Editorial
Éditorial
Cinquième année d’une interminable guerre imposée par la Russie à l’Ukraine. Troisième mois d’une guerre choisie par les États-Unis et Israël contre l’Iran dont le régime a massacré, en janvier, sa population avide d’un changement de régime. L’actualité stratégique est à la guerre avec ses répercussions qui dépassent largement le Proche et le Moyen-Orient. Le blocage du détroit d’Ormuz a déjà des conséquences majeures en fragilisant les économies de nombreuses régions du monde. En Europe, la préoccupation immédiate porte sur le prix des carburants mais, pour autant, la diversification des sources d’approvisionnement et nos modèles économiques permettent, jusqu’à présent, de limiter les dégâts.
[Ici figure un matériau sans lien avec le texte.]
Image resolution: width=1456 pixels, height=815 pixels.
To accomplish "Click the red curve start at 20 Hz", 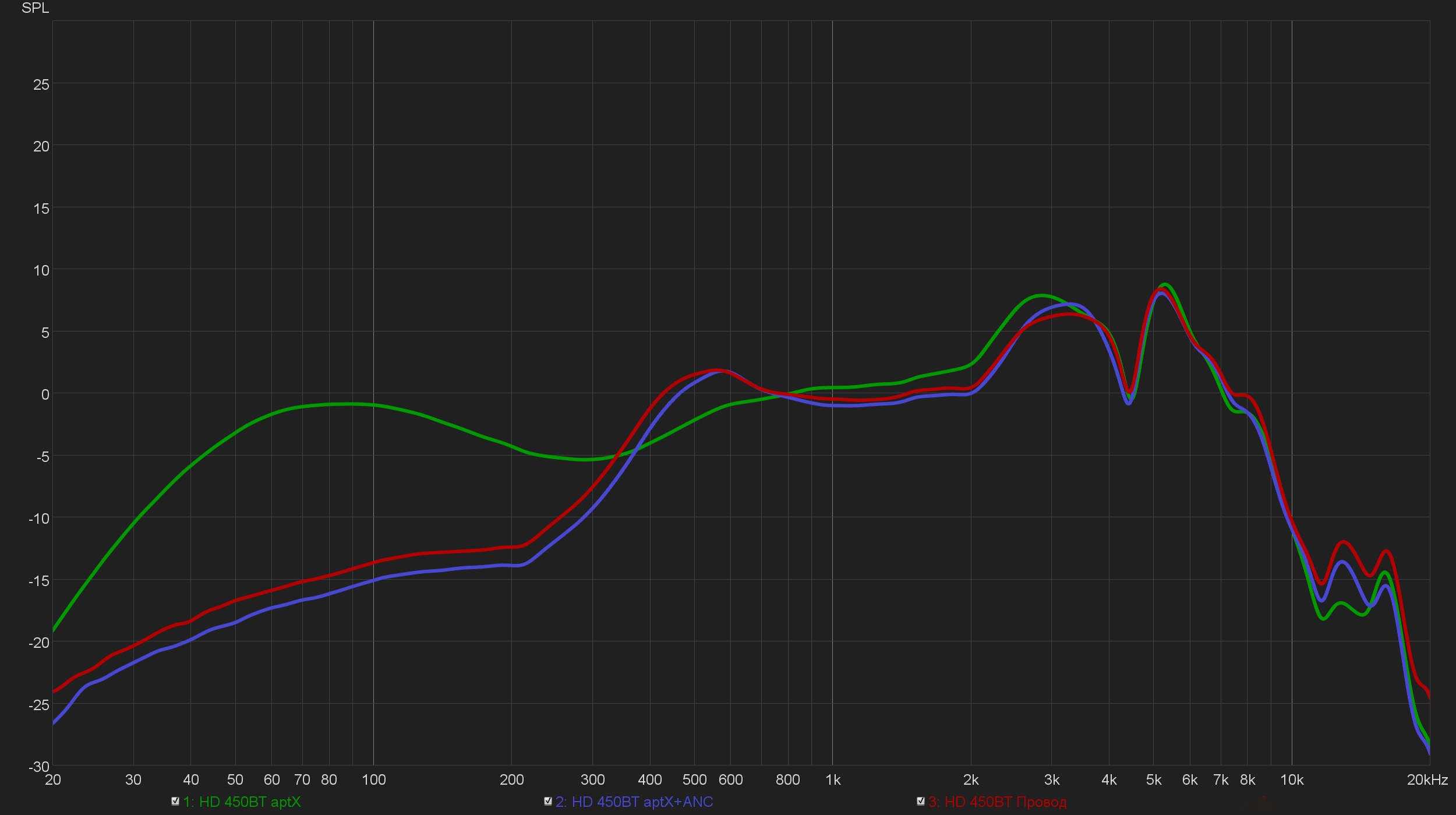I will [55, 691].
À l’inverse, pour l’Asie très dépendante des hydrocarbures du Golfe, les conséquences sont importantes et déstabilisatrices.
Si l’on a beaucoup écrit sur l’Indo-Pacifique et ses enjeux pour la France qui y est géographiquement présente, il est aujourd’hui indispensable de se pencher sur l’Asie du Sud, moins abordé dans notre débat stratégique. C’est d’autant plus essentiel que les pays de la région sont directement impliqués par la guerre d’Iran. Le Pakistan s’efforce d’être un médiateur actif, au grand dam de sa rivale, l’Inde, tandis que la Chine soutient discrètement le régime de Téhéran tout en souhaitant éviter une déstabilisation contraire à ses intérêts économiques et politiques. En outre, il ne faut pas oublier le poids démographique de cette partie du monde, devenue un foyer de production industrielle majeur et un marché immense en plein essor. À cela, rappelons que trois États sont des puissances dotées, ce qui est loin d’être anecdotique dans un monde en plein chaos géopolitique.
Pour l’Europe, cette partie du globe peut sembler lointaine mais on perçoit, au regard des suites du 28 février, toute l’importance de ce nouveau centre de gravité de la planète. D’où le besoin de ces approches croisées permettant, à défaut de prévoir l’avenir, de mieux comprendre les conséquences d’un conflit qui, à l’heure où ces lignes sont écrites, semble être dans une forme d’impasse stratégique. Pour l’Asie du Sud, il y aura forcément une recomposition stratégique, de nouvelles alliances et de nouveaux rapports de force, avec une Chine aux ambitions impériales clairement affichées, une Inde qui doit accélérer son développement économique tout en se trouvant confrontée à ses compétiteurs historiques que sont le Pakistan et la Chine. Les autres États de la région doivent, pour leur part, s’efforcer de poursuivre leur croissance et de trouver des modus vivendi avec les géants régionaux.